The Need for Pharmaceutical Industry Involvement
NIDA is working hard to leverage research in partnership with private entities to help bring a medication to market, but it is an uphill battle. Many pharmaceutical companies shy away from medications development for illicit drug use disorders because of a perceived lack of economic incentive, the stigma still attached to illicit drug addiction, plus concerns about liability related to the overall health of individuals with substance use disorders. Yet we need private-sector involvement to harness the full clinical potential of scientific discovery.
- Bringing a new medication to market could cost up to $2 billion, according to recent estimates,iii twice NIDA’s entire budget for one year.
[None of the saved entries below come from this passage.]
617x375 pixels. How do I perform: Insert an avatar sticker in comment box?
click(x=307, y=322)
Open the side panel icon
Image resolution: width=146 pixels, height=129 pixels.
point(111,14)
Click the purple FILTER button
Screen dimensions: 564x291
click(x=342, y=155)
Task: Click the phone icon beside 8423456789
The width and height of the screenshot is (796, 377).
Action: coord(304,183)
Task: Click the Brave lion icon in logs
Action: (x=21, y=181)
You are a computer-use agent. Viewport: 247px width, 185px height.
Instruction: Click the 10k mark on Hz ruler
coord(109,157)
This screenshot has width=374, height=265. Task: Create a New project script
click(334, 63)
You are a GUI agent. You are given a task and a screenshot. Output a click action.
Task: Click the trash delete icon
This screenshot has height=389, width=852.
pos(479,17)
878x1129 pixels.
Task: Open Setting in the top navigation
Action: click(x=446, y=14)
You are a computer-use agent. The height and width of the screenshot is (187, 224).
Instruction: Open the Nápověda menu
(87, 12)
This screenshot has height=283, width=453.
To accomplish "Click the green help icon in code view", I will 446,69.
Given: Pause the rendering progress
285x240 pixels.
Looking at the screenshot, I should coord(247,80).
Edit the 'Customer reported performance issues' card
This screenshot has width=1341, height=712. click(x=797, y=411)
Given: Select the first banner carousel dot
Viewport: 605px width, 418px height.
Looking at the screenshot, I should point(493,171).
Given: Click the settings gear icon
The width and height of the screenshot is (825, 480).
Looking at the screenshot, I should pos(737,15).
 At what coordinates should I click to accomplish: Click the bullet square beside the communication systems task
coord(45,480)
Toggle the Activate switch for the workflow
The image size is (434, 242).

Unfortunately, the pharmaceutical industry is reducing its investment in psychotherapeutics research and medications development,iv which not only reduces availability of medications for other mental illnesses, but contracts the pool of available medications for secondary uses, including the treatment of drug addiction.
The State of the Science: New Medications Possibilities for Drug Abuse
Accumulated knowledge and recent discoveries have revealed numerous molecules and circuits that could serve as the basis for new approaches to medications development. To achieve the goal of accelerating medications development, NIDA is focusing on the scientific opportunities in the following research areas.
- Genomics and epigenetics. Our improved ability to identify gene variants and epigenetic events that correlate with or contribute to addiction vulnerability offers exciting opportunities for the development of medications to treat drug addiction. A compelling example is the discovery of a cluster of nicotinic acetylcholine receptor genes on chromosome 15 linked to nicotine dependence, and specifically the identification of the α5 nicotinic receptor gene as a potential medication target. It was found to affect nicotine withdrawal, which often prompts relapse in tobacco users. Another novel strategy stems from epigenetic studies that delineate the chromatin marks involved in the transition from acute, controlled drug intake to compulsive administration, offering a completely new array of potential medication targets.
- High resolution mapping of targeted brain areas. Research advances in how drugs alter the brain circuits involved in reward, motivation, and self control (among others) have expanded the scope of pharmacological targets for interfering with the loss of control and the compulsive drive to consume drugs characteristic of addiction.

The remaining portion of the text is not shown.